What is being asked
Begin at the line that contains "Where should I" and stop after the last of the entries. Copy out every line in that span, requests included, raising each coordinate in the answers by 50 and leaving out the pictures.

Data shown
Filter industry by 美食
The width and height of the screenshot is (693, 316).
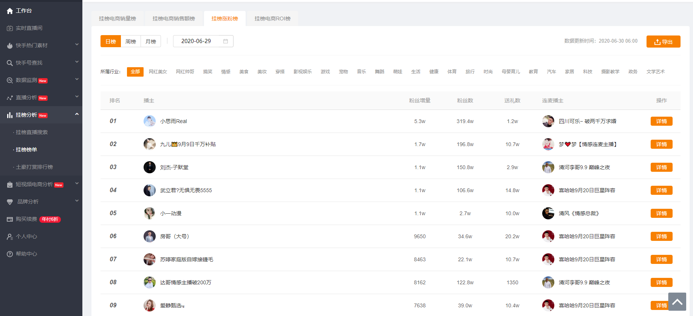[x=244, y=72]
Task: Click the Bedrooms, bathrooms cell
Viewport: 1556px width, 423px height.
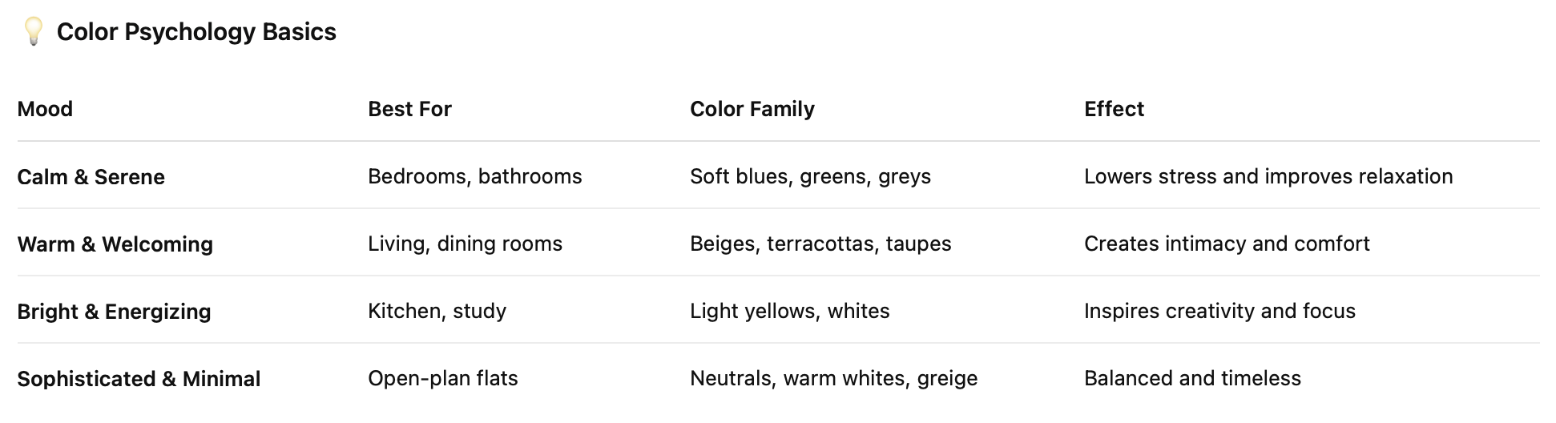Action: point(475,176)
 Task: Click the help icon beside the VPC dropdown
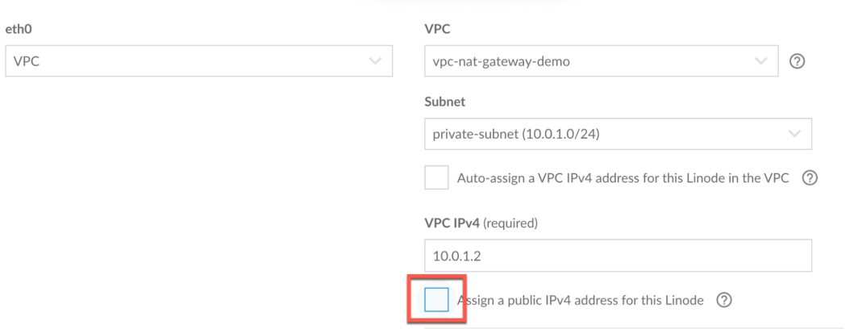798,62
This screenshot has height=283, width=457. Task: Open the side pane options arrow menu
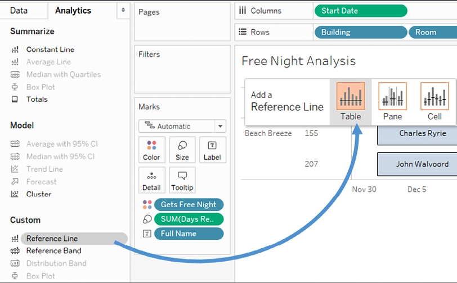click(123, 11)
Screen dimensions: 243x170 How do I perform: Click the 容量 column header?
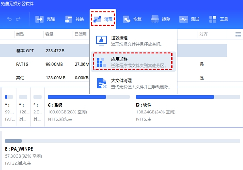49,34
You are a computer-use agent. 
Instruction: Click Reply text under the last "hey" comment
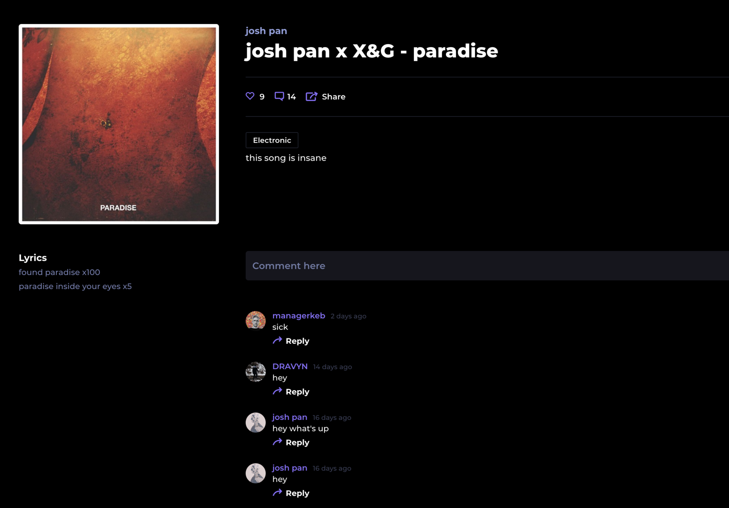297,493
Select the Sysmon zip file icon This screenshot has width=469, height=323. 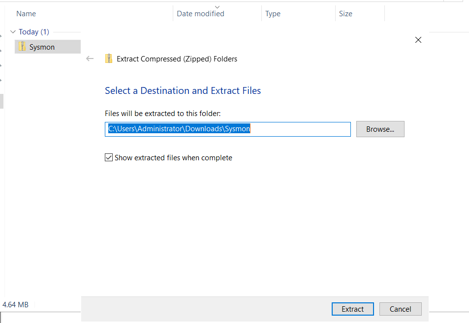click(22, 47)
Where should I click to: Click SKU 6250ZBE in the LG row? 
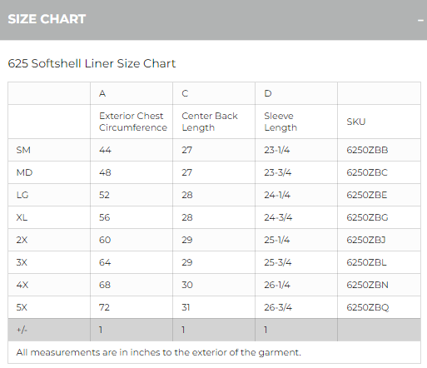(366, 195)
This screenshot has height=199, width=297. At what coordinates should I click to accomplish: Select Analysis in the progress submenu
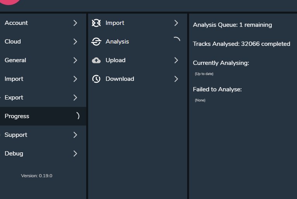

Finished exercise
Where should I click to: Click SKU 6250ZBE in the LG row? 
(416, 245)
This screenshot has height=199, width=297. At what coordinates should I click to accomplish: Select Analysis in the progress submenu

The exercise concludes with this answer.